Pour le groupe basé à Genève, cette nouvelle enquête survient alors qu’il n’a pas encore soldé son passif africain. En 2019, Gunvor avait été condamné par le MPC à verser près de 94 millions de francs suisses pour des manquements en matière de prévention de la corruption au Congo-Brazzaville et en Côte d’Ivoire. À la suite de cette condamnation, l’entreprise avait promis de renforcer ses dispositifs internes de contrôle, sous la pression de ses partenaires bancaires et institutionnels.

La répétition de ces procédures interroge sur l’efficacité des mesures de conformité mises en place. Les autorités suisses, autrefois critiquées pour leur indulgence envers les multinationales du négoce, ont durci leur approche. Depuis 2020, le dispositif de responsabilité pénale des entreprises pour défaut de prévention de la corruption a élargi les pouvoirs du MPC. Le secteur du trading, qui représente environ 4 % du PIB helvétique, est désormais un terrain d’action privilégié de cette politique répressive.

Libreville sous pression dans un contexte de transition politique

Pour le gouvernement gabonais, cette affaire tombe à un moment particulièrement sensible. Les nouvelles autorités installées après la transition de 2023 ont fait de la transparence des revenus pétroliers un axe central de leur légitimité. La Société gabonaise de raffinage ainsi que la compagnie nationale Gabon Oil Company sont désormais contraintes de clarifier les circuits de commercialisation hérités des années précédentes. Une collaboration avec la justice suisse, si elle est engagée, permettrait à Libreville de démontrer une volonté de rupture avec les pratiques passées.
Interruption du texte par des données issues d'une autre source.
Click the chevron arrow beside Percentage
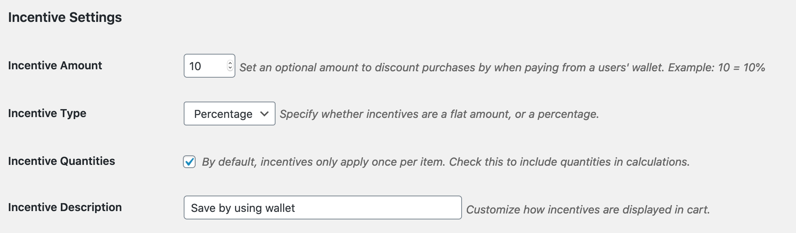 [264, 114]
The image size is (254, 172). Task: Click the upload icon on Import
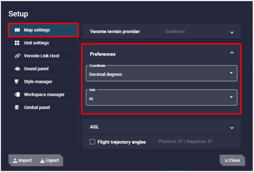tap(15, 161)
Les enjeux dépassent cependant le cadre bilatéral. L’Initiative pour la transparence dans les industries extractives (ITIE), à laquelle le Gabon a réintégré le processus, exige une publication transparente des contrats d’enlèvement. Les institutions financières internationales, notamment le Fonds monétaire international, conditionnent leur soutien à une amélioration de la gouvernance du secteur des hydrocarbures. Une mise en évidence de versements illicites à des intermédiaires gabonais pourrait influencer les négociations en cours pour un nouveau programme d’aide.

Côté négoce suisse, les répercussions pourraient être larges. Plusieurs concurrents de Gunvor, déjà ciblés par des enquêtes similaires en Angola, au Nigeria ou en République du Congo, suivent de près l’évolution de cette procédure. La question de la saisie éventuelle de profits illicites, qui pourraient atteindre plusieurs dizaines de millions de dollars dans des dossiers comparables, constitue un levier dissuasif majeur. L’enquête helvétique est désormais officiellement ouverte et pourrait connaître des avancées significatives dans les mois à venir.